* **Objectif A**: Quels écrits l'extrait sur le canon des livres saints cite-t-il avec une référence précise (chapitre, verset, feuille, page ou note) ? Donnez chacun avec sa référence.
* **Objectif B**: Parmi les lignes placées après l'extrait, recopiez à l'identique celles qui commencent à la ligne contenant "Click the Ubuntu logo in terminal title bar" et s'arrêtent après la ligne contenant "Action: click(141, 414)", ces deux lignes comprises.

* **Extrait du texte**:
════════════════

Voilà ce que j’avais à dire touchant l’histoire des livres de l’Ancien Testament. Il est aisé, je crois, d’en conclure qu’avant le temps des Machabées il n’y a point eu de canon des livres saints[1] : ce sont les pharisiens de l’époque du second temple, les mêmes qui instituèrent les formulaires de prières ; ce sont eux, dis-je, qui de leur autorité privée ont choisi entre beaucoup d’autres et consacré les livres que nous possédons maintenant. Par conséquent, pour démontrer l’autorité de l’Écriture, il est nécessaire de prouver celle de chaque livre saint en particulier ; et ce n’est évidemment pas assez d’établir la divinité d’un de ces livres pour en inférer la divinité de tous les autres, puisqu’il faudrait supposer pour cela que l’assemblée des pharisiens n’a pu se tromper dans son choix, ce qu’il est impossible de démontrer. Que si on me demande par quelle raison j’admets que les seuls pharisiens ont formé le canon des livres de l’Écriture, je citerai le dernier chapitre de Daniel (vers. 2), où est prédite la résurrection des morts, qui était niée par les saducéens. J’ajoute que les pharisiens dans le Talmud s’expliquent ouvertement sur ce point. Il est dit en effet, au Traité du sabbat (chap. II, feuille 30, p. 2) : R. Jehuda, surnommé Rabi, rapporte que les docteurs ont voulu cacher le livre de l’Ecclésiaste parce qu’on y trouve des paroles opposées à celles de la loi (c’est-à-dire au livre de la loi de Moïse). Pourquoi ne l’ont-ils pas caché ? c’est qu’il commence suivant la loi et finit suivant la loi. On lit un peu

  1. Voyez les Notes marginales de Spinoza, note 25.

════════════════

[Lignes pour repérer les éléments décrits]
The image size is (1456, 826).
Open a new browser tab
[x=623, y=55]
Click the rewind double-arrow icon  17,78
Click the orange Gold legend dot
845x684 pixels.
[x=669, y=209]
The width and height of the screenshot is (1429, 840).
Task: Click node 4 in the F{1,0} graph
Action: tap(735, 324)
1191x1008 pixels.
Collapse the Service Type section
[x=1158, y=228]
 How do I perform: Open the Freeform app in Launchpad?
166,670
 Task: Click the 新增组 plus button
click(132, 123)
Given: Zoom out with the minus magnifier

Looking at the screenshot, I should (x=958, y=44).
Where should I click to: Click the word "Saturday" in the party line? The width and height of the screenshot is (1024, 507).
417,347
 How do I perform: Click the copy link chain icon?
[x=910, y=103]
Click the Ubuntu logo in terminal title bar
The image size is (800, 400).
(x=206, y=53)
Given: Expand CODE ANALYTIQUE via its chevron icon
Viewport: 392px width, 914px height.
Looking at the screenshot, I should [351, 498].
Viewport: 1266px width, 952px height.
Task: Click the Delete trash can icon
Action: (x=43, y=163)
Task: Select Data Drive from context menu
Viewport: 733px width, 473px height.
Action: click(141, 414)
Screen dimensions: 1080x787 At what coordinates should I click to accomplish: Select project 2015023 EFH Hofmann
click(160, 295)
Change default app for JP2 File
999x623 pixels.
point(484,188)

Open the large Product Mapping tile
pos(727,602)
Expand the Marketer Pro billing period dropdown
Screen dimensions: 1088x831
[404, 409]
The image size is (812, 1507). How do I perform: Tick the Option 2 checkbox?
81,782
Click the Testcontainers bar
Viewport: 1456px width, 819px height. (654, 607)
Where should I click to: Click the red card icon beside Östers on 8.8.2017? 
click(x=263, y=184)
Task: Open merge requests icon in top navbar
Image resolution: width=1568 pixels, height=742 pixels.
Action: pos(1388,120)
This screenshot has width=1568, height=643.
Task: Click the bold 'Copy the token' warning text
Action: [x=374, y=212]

════════════════

* **Résultat attendu A**: Le dernier chapitre de Daniel (vers. 2) ; le Traité du sabbat du Talmud (chap. II, feuille 30, p. 2) ; les Notes marginales de Spinoza (note 25).

* **Résultat attendu B**:
Click the Ubuntu logo in terminal title bar
The image size is (800, 400).
(x=206, y=53)
Given: Expand CODE ANALYTIQUE via its chevron icon
Viewport: 392px width, 914px height.
Looking at the screenshot, I should [351, 498].
Viewport: 1266px width, 952px height.
Task: Click the Delete trash can icon
Action: (x=43, y=163)
Task: Select Data Drive from context menu
Viewport: 733px width, 473px height.
Action: click(141, 414)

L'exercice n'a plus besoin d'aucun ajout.